Recorded data below:

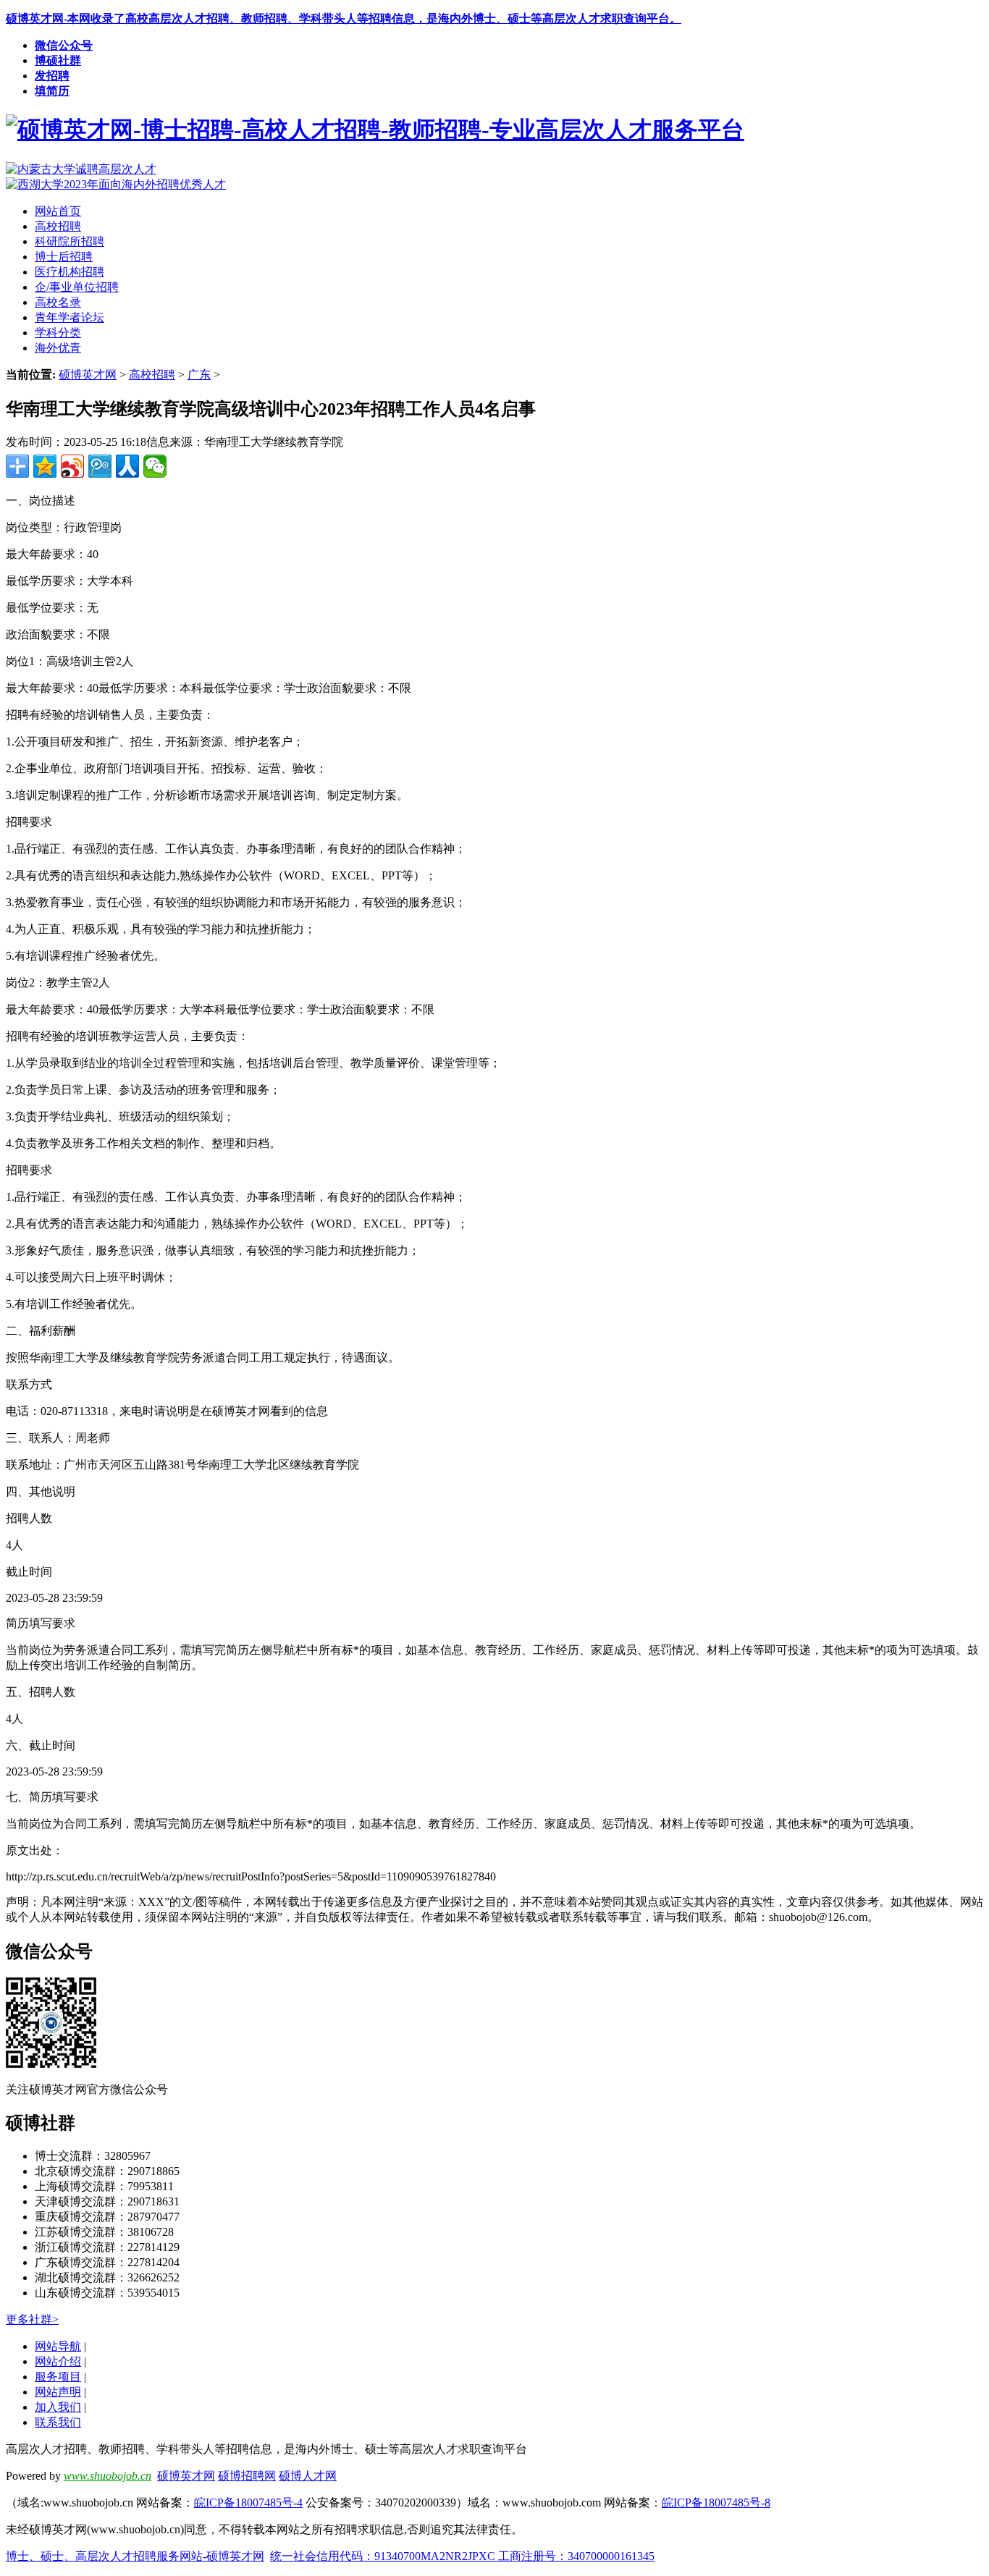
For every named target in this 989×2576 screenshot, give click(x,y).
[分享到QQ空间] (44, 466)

End of Recorded data.
Recorded data below:

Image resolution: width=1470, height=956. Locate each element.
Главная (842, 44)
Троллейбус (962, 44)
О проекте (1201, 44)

End of Recorded data.
Recorded data below:

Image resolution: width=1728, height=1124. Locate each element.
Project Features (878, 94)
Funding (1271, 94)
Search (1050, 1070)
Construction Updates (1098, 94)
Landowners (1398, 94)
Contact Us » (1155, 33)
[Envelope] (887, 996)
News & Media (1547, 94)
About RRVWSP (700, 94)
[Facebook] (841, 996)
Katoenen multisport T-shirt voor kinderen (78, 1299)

End of Recorded data.

* _Work required_
Reproduce word for word the material above, starting with the line that has "Image resolution: width=1728, height=1124." and stopping after the line that has "Katoenen multisport T-shirt".

* _Answer section_
Image resolution: width=1728, height=1124. Locate each element.
Project Features (878, 94)
Funding (1271, 94)
Search (1050, 1070)
Construction Updates (1098, 94)
Landowners (1398, 94)
Contact Us » (1155, 33)
[Envelope] (887, 996)
News & Media (1547, 94)
About RRVWSP (700, 94)
[Facebook] (841, 996)
Katoenen multisport T-shirt voor kinderen (78, 1299)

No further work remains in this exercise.